By Karen Graham     Jun 11, 2015 in Environment
Ongoing climate change can alter conditions for plant growth, and in turn, impact our ecological and social systems. A new study looks at the consequences of changing variables that would limit plant growth, and the impact to ecosystems and people.
An assumption that warmer temperatures would be of benefit to plants in the northern latitudes has been challenged by scientists at the University of Hawai'i, Manoa.
A key fact often overlooked is that plants in the northern latitudes will still only be receiving limited solar radiation. This would curb the effects of additional warmer temperatures and CO2 availability. And that same warming could adversely affect plants in tropical regions, surpassing the acceptable heat tolerances and creating more life-threatening droughts.

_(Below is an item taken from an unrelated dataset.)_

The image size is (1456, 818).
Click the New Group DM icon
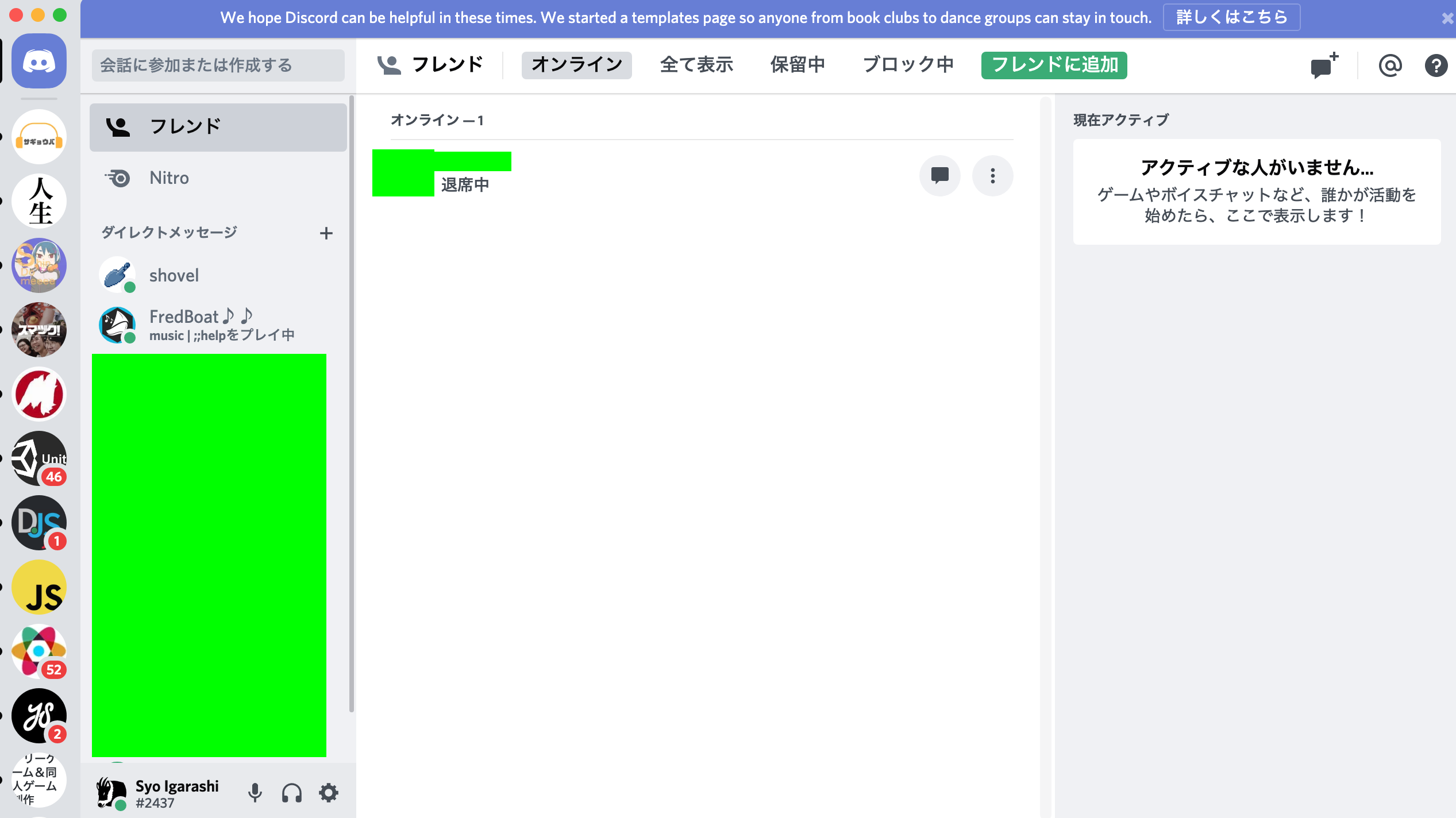coord(1324,65)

Camilo Mora, a professor at the University of Hawai'i at Mānoa's College of Social Sciences, and the lead author of the new study, says, "Those that think climate change will benefit plants need to see the light, literally and figuratively."

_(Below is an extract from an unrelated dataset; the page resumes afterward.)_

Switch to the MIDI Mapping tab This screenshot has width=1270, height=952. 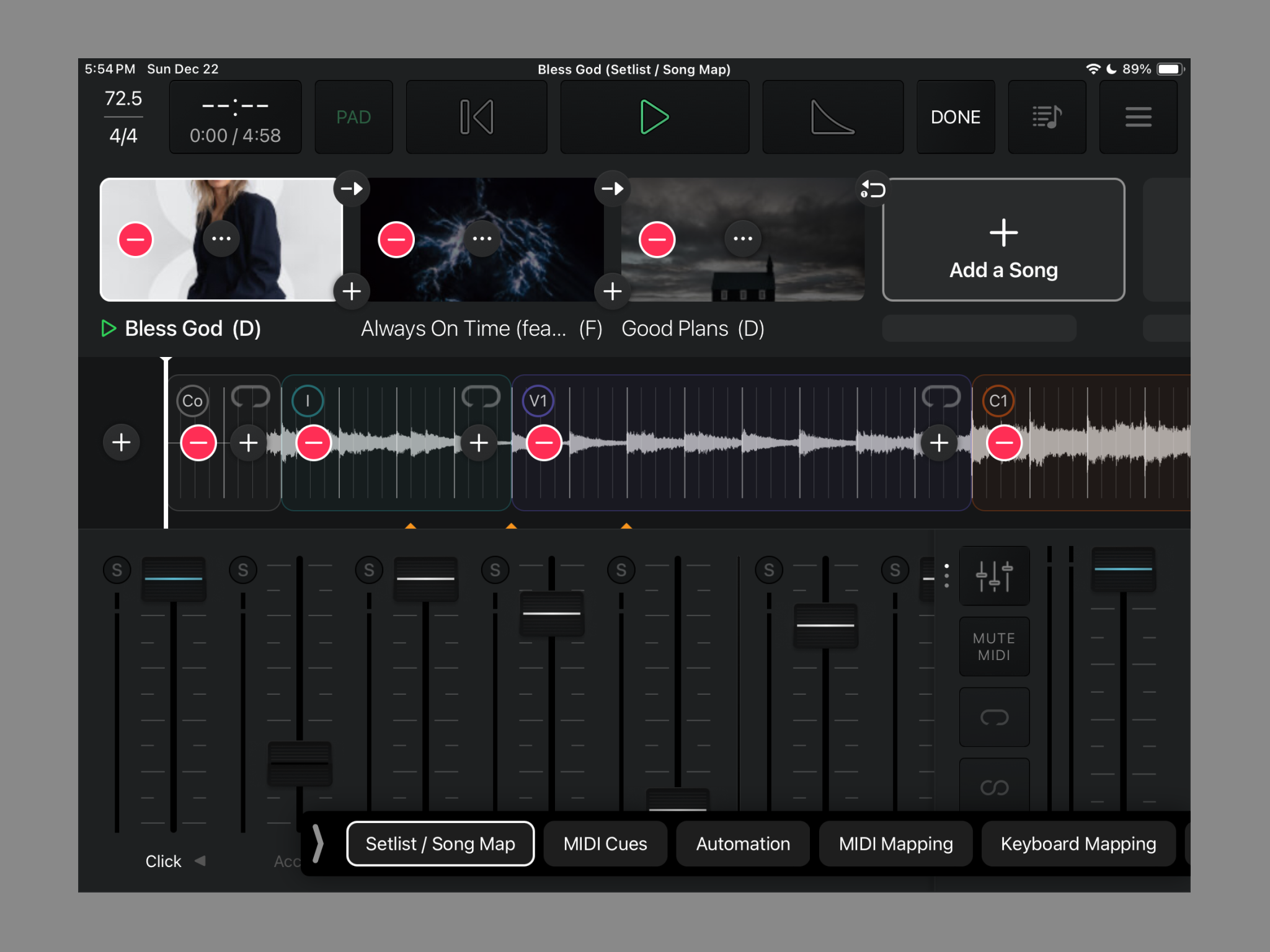895,844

He added, "A narrow focus on the factors that influence plant growth has led to major underestimations of the potential impacts of climate change on plants, not only at higher latitudes but more severely in the tropics, exposing the world to dire consequences."

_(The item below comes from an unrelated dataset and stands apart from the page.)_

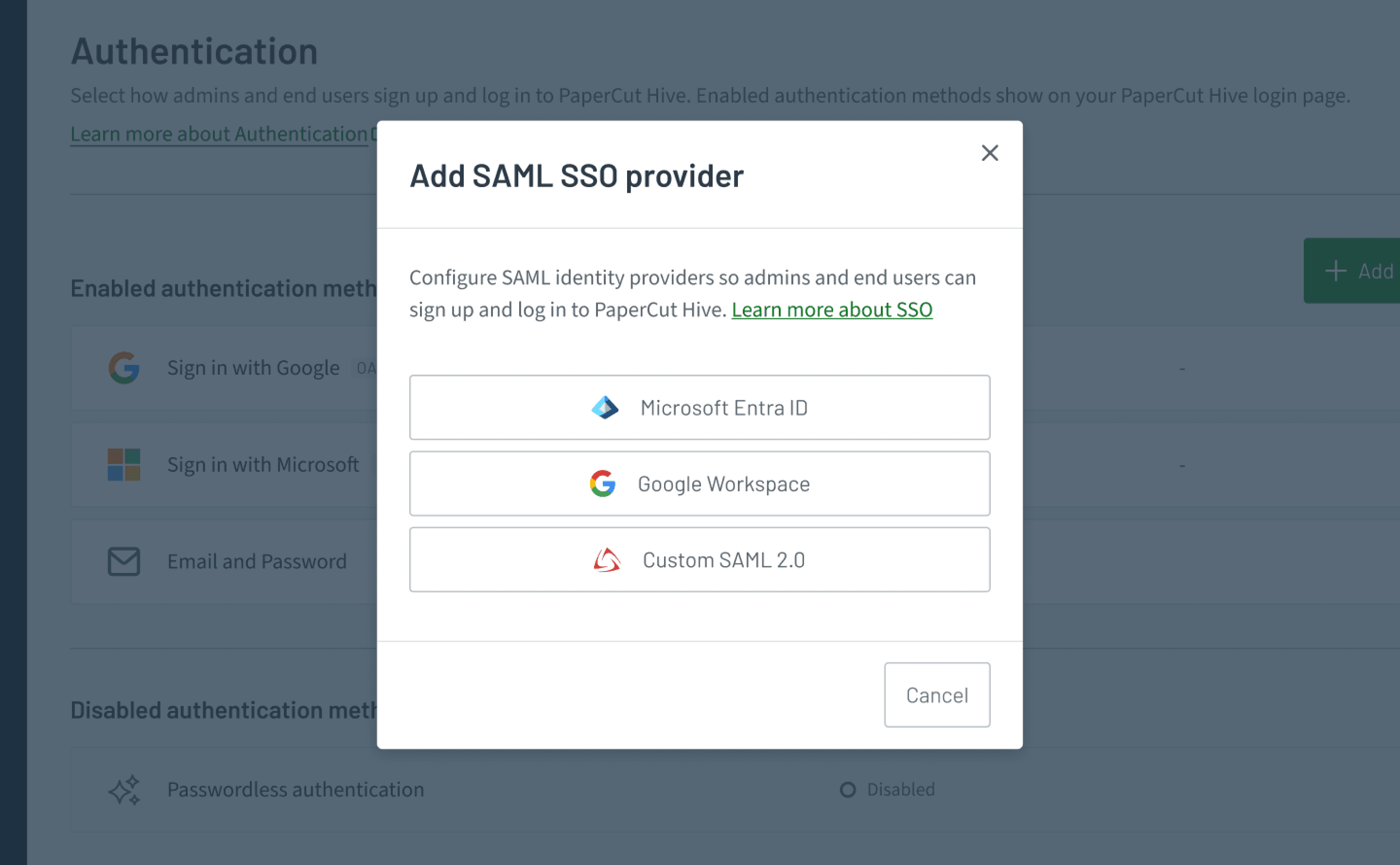Click the Sign in with Microsoft row

coord(262,465)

The scientists used satellite-derived data to study 95 percent of the ranges worldwide where plant growth occurs today. They focused on temperatures, water availability, and solar radiation (light availability). They then used climate projections under mitigating scenarios to show how variables in the environment that limit plant growth could impact ecosystems and people.
What the study found was that although warming temperatures would increase growing days at higher latitudes by about seven percent, the locations would still have limited light (solar radiation). "Regions at higher latitudes will likely have less frost and snow on the ground in the future, but many plants will not be able to take advantage of those warmer temperatures because there will not be enough sunlight to sustain their growth," says Iain Caldwell, a co-author of the study.
Interestingly, the study also shows that tropical regions could lose up to 200 growing days every year. The biggest impact, in this case, would be to the human population, in an area where some of the world's poorest people live. The shortened growing days in these regions would also impact the economy, as well as plant-related goods and services.
The research conclude that the decline in plant growing days, along with unsuitable variables in temperatures, light, and water availability will be "most pronounced in tropical regions and in countries that are among the poorest and most highly dependent on plant-related goods and services" according to the study.
The study does end on a positive note, suggesting "changes in suitable plant growing days were negligible under strong and moderate mitigation scenarios, suggesting that even modest reductions in emissions could prevent such drastic changes and their associated consequences for ecosystems and people."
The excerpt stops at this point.